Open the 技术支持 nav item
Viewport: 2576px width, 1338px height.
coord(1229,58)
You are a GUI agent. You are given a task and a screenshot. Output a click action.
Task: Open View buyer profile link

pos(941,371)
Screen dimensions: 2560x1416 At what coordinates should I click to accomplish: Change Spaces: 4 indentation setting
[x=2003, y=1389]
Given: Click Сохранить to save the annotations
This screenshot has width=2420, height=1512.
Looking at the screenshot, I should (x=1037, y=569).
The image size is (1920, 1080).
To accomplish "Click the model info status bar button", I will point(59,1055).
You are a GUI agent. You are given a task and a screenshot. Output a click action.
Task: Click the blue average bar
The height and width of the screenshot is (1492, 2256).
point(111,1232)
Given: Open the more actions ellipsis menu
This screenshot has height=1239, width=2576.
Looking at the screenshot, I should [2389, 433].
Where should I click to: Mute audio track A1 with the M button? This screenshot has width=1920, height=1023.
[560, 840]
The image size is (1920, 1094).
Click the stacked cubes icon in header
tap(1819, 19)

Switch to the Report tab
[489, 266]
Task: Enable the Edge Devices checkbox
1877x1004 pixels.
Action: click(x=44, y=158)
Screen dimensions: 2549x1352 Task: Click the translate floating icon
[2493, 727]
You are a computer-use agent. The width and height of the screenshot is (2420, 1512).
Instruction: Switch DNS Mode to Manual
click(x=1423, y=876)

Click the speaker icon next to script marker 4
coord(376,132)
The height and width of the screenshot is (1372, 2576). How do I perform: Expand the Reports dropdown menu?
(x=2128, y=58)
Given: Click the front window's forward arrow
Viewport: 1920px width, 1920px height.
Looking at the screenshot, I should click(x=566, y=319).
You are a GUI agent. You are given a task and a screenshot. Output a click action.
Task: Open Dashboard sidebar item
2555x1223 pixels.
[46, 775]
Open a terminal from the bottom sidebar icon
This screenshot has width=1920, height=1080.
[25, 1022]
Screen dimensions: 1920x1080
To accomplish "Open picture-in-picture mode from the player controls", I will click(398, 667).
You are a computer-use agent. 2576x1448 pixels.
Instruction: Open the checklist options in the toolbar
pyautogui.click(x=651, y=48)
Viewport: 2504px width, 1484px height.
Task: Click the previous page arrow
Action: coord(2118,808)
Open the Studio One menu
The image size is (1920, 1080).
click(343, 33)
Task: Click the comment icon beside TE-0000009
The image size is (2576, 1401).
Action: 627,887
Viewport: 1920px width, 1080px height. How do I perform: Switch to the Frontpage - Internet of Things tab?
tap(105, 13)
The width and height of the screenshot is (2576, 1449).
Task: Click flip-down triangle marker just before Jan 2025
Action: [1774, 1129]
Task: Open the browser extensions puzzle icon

━━━━━━━━━━━━━━━━━━━━━━━━━━━━━━

> [Task directions] Search the listing for the word "from" and state how many lines contain it. Nothing else belongs in the reply.

> [Problem solution] 2